Occasionally I look at dexvert
unsupported formats to see if there’s any new discovery documented there in video formats. This time it was something called VPX1.
I managed to locate the sample files (multi-megabytes ones starting with “VPX1 video interflow packing exalter video/audio codec written by…” so there’s no doubt about it) and an accompanying program for playing them (fittingly named encode.exe
). The executable turned out to be rather unusable since it invokes DPMI to switch to 32-bit mode and I could not make Ghidra
decompile parts of the file in 386 assembly instead of 16-bit one (and I did not want to bother to decompile it as a raw binary either). Luckily the format was easy to figure out even without the binary specification.

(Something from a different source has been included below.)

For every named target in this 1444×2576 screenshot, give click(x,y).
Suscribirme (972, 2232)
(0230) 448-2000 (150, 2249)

Essentially the format is plain chunk format complicated by the fact that half of the chunks do not have size field (for palette chunk it’s always 768 bytes, for tile type chunk it’s width*height/128
bytes). The header seems to contain video dimensions (always 320×240?), FPS and audio sampling rate. Then various chunks follow: COLS
(palette), SOUN
(PCM audio), CODE
(tile types) and VIDE
(tile colours). Since CODE
is always followed by VIDE
chunk and there seem to be a correlation between the number of non-zero entries in the former and the size of the latter, I decided that it’s most likely a tile map and colours for it—and it turned out to be so.

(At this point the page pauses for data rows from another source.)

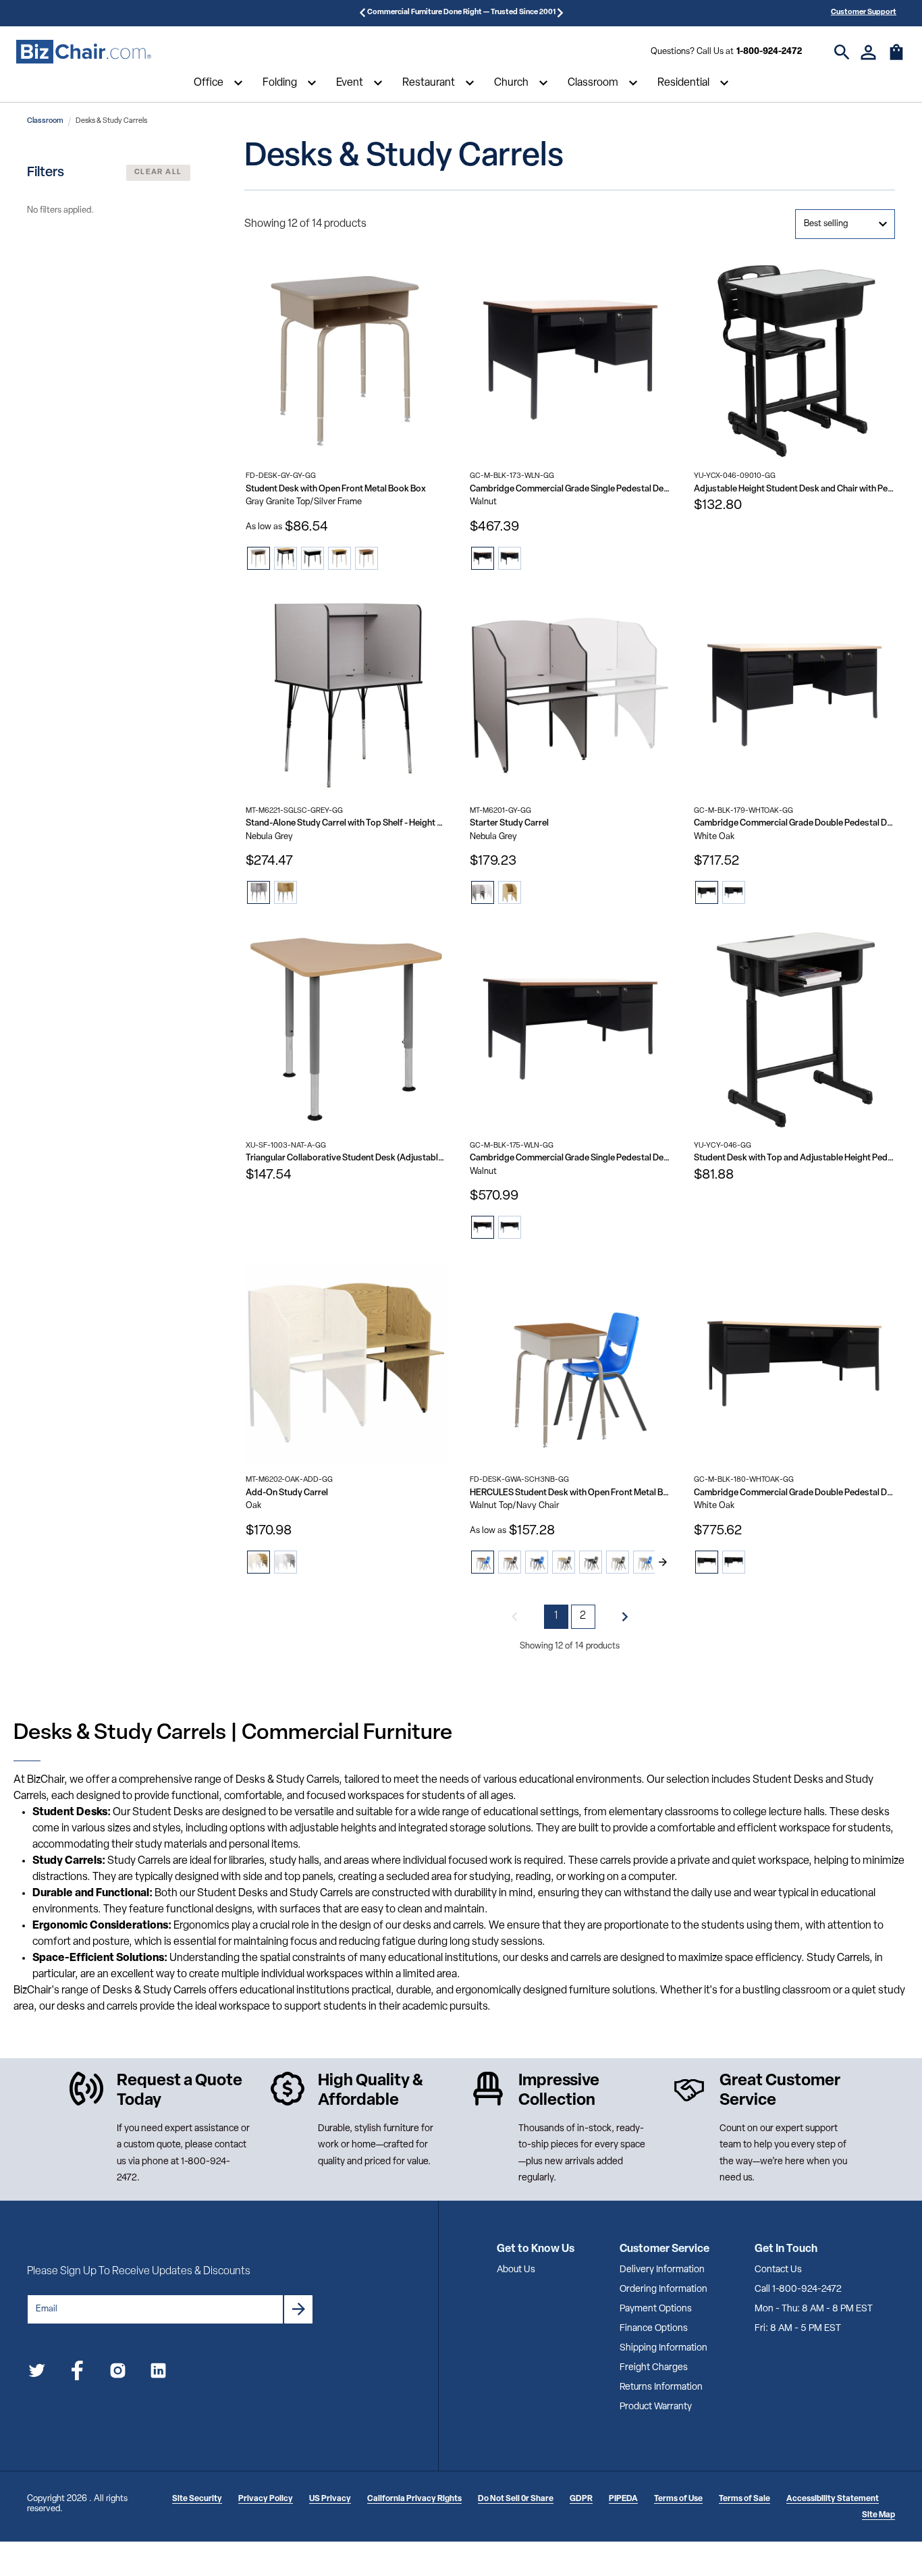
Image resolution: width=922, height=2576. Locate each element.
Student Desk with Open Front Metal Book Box (336, 489)
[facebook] (77, 2373)
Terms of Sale (744, 2499)
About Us (516, 2270)
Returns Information (661, 2387)
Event (349, 83)
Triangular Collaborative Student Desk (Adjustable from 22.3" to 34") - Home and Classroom (346, 1158)
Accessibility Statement (832, 2499)
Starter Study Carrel (509, 823)
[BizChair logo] (83, 52)
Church (511, 83)
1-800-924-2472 (769, 51)
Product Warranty (656, 2407)
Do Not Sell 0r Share (515, 2499)
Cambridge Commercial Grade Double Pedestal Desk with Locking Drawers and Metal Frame (794, 823)
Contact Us (778, 2270)
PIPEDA (623, 2499)
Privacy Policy (265, 2499)
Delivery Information (662, 2270)
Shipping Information (663, 2348)
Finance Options (654, 2329)
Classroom (593, 83)
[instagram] (118, 2373)
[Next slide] (663, 1562)
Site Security (197, 2499)
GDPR (581, 2499)
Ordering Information (663, 2289)
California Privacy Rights (414, 2499)
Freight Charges (654, 2368)
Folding (280, 83)
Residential (683, 83)
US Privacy (330, 2499)
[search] (842, 52)
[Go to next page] (625, 1617)
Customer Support (863, 12)
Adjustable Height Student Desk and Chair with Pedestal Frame (794, 489)
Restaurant (428, 83)
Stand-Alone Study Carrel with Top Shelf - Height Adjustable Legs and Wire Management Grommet (346, 823)
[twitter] (37, 2373)
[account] (868, 52)
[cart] (896, 58)
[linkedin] (158, 2373)
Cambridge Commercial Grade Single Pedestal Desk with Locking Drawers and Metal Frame (570, 489)
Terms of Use (678, 2499)
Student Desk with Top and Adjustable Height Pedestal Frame (794, 1158)
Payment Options (656, 2309)
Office (208, 83)
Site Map (878, 2515)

Initially I thought it was a simple bit map (600 bytes for 320×240 image can describe a bit map for 4×4 tiles) but there was no correlation between the number of bits set and bytes in tile colours chunk. I looked harder at the tile types and noticed that it forms a sane 20×30 picture so it must be 16×8 tiles. After some more studying the data I noticed that nibbles make more sense, and indeed only nibbles 0, 1, 2 and 4 were encountered in the tile types. So it’s most likely 8×8 tiles. After gathering statistics on nibbles and comparing it to tile colours chunk size I concluded that type 2 corresponds to 32 colours, type 4 corresponds to 1 colour and type 1 corresponds to 16 colours. Then it was easy to presume that type 4 is single-colour tile, type 1 is downscaled tile and type 2 is a tile type with doubling in one dimension. It turned out that type 2 tile repeats each pixel twice and also uses interlacing (probably so video can be decoded downscaled on really slow machines). And that was it.
Overall, it is a simple format but it’s somewhat curious too.
P.S. There’s also DLT format in the same game which has similarly lengthy text header, some table (probably with line offsets for the next image start) and paletted data in copy/skip format (palette is not present in the file). It’s 16-bit number of 32-bit words to skip/zero followed by 16-bit number of 32-bit words to copy followed by the 32-bits to be copied, repeat until the end. Width is presumed to be 640 pixels.
P.P.S. I wonder if it deserves a support via stand-alone library named libvpx1
or libvpx
and if this name is acceptable for Linux distributions.